Keywords: Lipopeptides; Surfactin; Iturin; Fengycin; Antibacterial; Antifungal; Antitumor activities


Introduction

The members of the genus Bacillus are recognized as microbial factories for the extracellular production of lipopeptide-like low molecular mass bioactive molecules [1-4]. Microorganisms produce a wide variety of bioactive chemical compounds during their growth [5]. The demand of lipopeptides (LPs) is surging by leaps and bounds due to their utility for the human welfare [2]. Bacillus subtilisproduces mainly three types of LPs (Figure. 1) with broader biotechnological and biopharmaceutical applications [6]. Among the Bacillusspp. lipopeptide classes; Iturin and Surfactin remain attractive antibiotics for their antifungal and antibacterial applications [6]. The Mycosubtilin, Polymyxin etc are also examples of LPs [7,8]. Amongst various types of LPs (Table 1), Iturin containing an array of 7 amino acids has a molecular mass of ~1.04 kDa and possesses a strong antifungal activity. In contrast, the Surfactin (~1.03 kDa), a cyclic heptapeptide antibiotic also contains seven amino acids Glu-Leu-Leu-Val-Asp-Leu-Leu (ELLVDLL)and exhibits a strong bio surfactant activity. The seven amino acids of the Surfactin linked with β-hydroxy fatty acid chain involve C12 to C16 carbon atoms to form a cyclic lactone ring structure [9]. Surfactin shows an array of biological activities such as antiviral, haemolytic, antimycoplasma and antibacterial activities. These therapeutic properties of the Surfactin make it a prime drug to resolve a number of global issues for the human welfare, in the context of medicine [10,11], industry [12] and in the environmental protection [13]. Fengycins (Plipastatins A and B)comprise third family of the LPs. The Fengycins contain a peptide chain of 10 amino acids with a lactone ring and a β-hydroxyl fatty acid chain (C14 to C18), which may be saturated or unsaturated. The bacterial LPs have low irritancy, high biodegradability, lower toxicity and good compatibility with human skin [14].

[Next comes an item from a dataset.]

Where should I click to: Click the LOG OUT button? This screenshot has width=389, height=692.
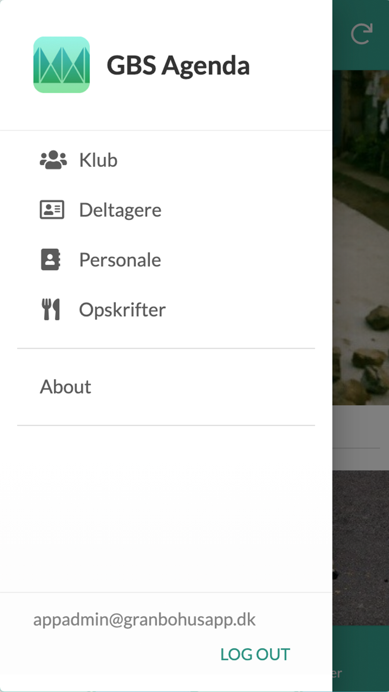point(255,655)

Biomedical and therapeutic applications of LPs
Among several categories of bio surfactants, LPs are particularly interesting because of their high surface activities and antibiotic potential against an array of pathogens. The first lipopeptide Polymyxin A, was discovered and isolated in 1949 from a soil bacterium Bacillus polymyxa [15]. CubicinR (Daptomycin), the first cyclic lipopeptide antibiotic was approved in USA by Food and Drug Administration (FDA) for the treatment of serious blood and skin infections caused by certain Gram-positive microorganisms [16]. Members of theBacillus genusare considered dedicated microbial factories for the large scale production of such type of bioactive molecules [4, 17 and 18]. Surfactin and its derivatives also act as antiviral agents, antibiotics, antitumor agents, immunomodulators or specific toxin-inhibitors (Table 2). Conjugates of LPs and Th cell epitopes also constitute effective adjuvants for in vitro immunization of either human mononuclear cells or mouse B cells and result in an increased yield of antibody secreting hybridoma. Actinobacteriaspecies of the genus Streptomyces are also reported to produce diverse antimicrobial lipopeptides (s) with their applications in pharmaceutical industries [19]. Another lipopeptide (Polymyxin) binds to LPS by electrostatic interaction through its N-terminal fatty acyl tail and targets for its anti-bacterial activity [20]. Synthetic lipopeptides are widely used as vaccine adjuvant to enhance immune response but bacterial-derived recombinant lipopeptides such as Lipo-Nter, is a novel adjuvant that can be used to induce superior anti-tumor effects as compared to a synthetic lipopeptides(s) [21].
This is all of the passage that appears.